Model choice evaluation code throws 'RateLimitError: 429' after ~20 validation samples
Diagnosis
OpenAI API rate limits on your account tier (too many requests per minute). Validation runs stress the API.
Fix
Add exponential backoff: `import time; time.sleep(0.5)` between API calls. For large validation sets (100+ samples), use batch processing API instead of serial calls.
Production upgrade path
Tutorial version: run both models on a small dataset and pick by accuracy.

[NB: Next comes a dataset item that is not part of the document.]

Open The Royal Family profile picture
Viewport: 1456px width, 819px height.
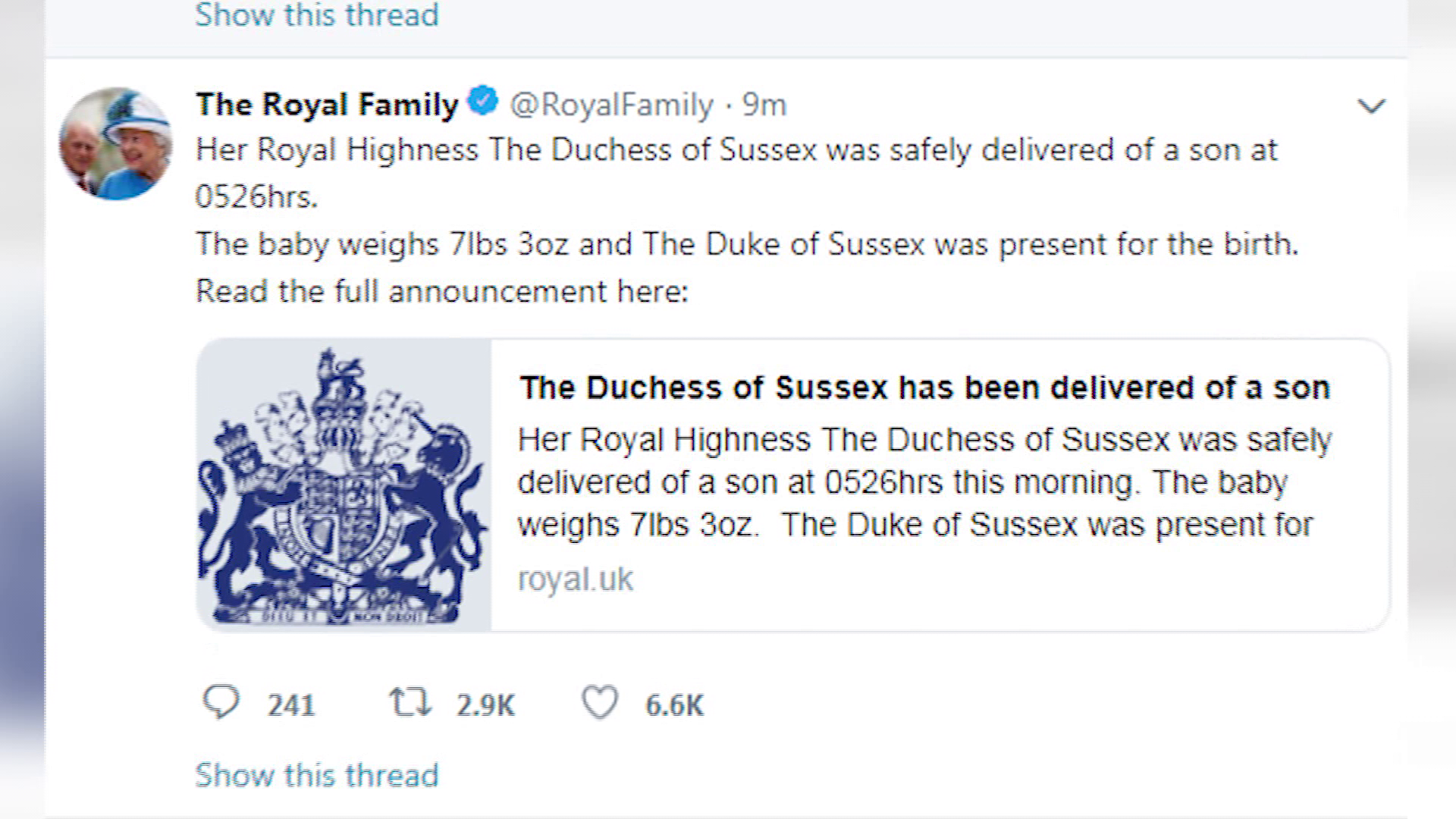click(116, 143)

Production version: 1) Segment your validation data by difficulty/domain (if multi-domain). 2) Test each model on each segment separately: a model may excel at simple cases but fail at edge cases. 3) Calculate fine-tuning cost per 1pp improvement (cost to reach 90%, 92%, 94%, 95%) not just absolute cost. 4) Set an 'investment threshold': if reaching 95% accuracy requires >$5000 in fine-tuning, invest in data quality improvement instead. 5) Version your evaluation results and rerun monthly: model capabilities update (gpt-4o-mini Q2 2026 is better than Q1 2026), and re-evaluating quarterly catches performance regressions.
Common gotcha
You run a quick 10-sample test with gpt-4o-mini, get 90% accuracy, and commit to it. Then fine-tuning only improves to 92% (ceiling). Meanwhile, gpt-4-turbo zero-shot would have reached 95% without any fine-tuning. The mistake: you didn't test on a representative, large-enough validation set. Small samples hide distribution shift. Always test with ≥50 diverse samples spanning edge cases, not just obvious examples. A 10-sample test that looks good is coincidence, not confidence.
Experienced dev note
The real decision isn't model capability: it's training data quality. A gpt-4o-mini fine-tuned on clean, diverse, labeled data often beats a gpt-4-turbo fine-tuned on noisy data. Practitioners know this: spend your evaluation budget on a few validation runs to understand your task's noise floor (Can humans solve this 100% consistently?), not on testing every model variant. If humans agree <95% on labels, no model choice fixes that. Second, zero-shot performance is a stronger predictor of fine-tuning ceiling than model size. If gpt-4o-mini gets 50% zero-shot, it won't reach 90% fine-tuned. If it gets 75% zero-shot, it'll reach 91-93% fine-tuned. This relationship is roughly linear within ±3pp per model class. Use it to short-circuit decision cycles: cheap validation (gpt-4o-mini) tells you if fine-tuning is viable; if not, spend time on data, not model hunting.
Check your understanding
You've evaluated both gpt-4o-mini and gpt-4-turbo on 80 validation samples for a contract summarization task. gpt-4o-mini achieved 72% accuracy; gpt-4-turbo achieved 84% accuracy. Budget is tight. Should you fine-tune gpt-4o-mini to reduce costs, or switch to gpt-4-turbo? Justify your answer with a specific reason grounded in this step's concepts.
Show answer hint
The answer depends on identifying gpt-4o-mini's likely fine-tuning ceiling given its 72% zero-shot baseline (probably 88-91% at best, improvement of +16-19pp), vs gpt-4-turbo's ceiling from 84% baseline (likely 95-97%, improvement of +11-13pp). If your production target is >92% accuracy, gpt-4o-mini's ceiling is the constraining factor, not cost. The experienced decision: switch to gpt-4-turbo because gpt-4o-mini has already shown it can't reach the target, and fine-tuning a limited model is waste.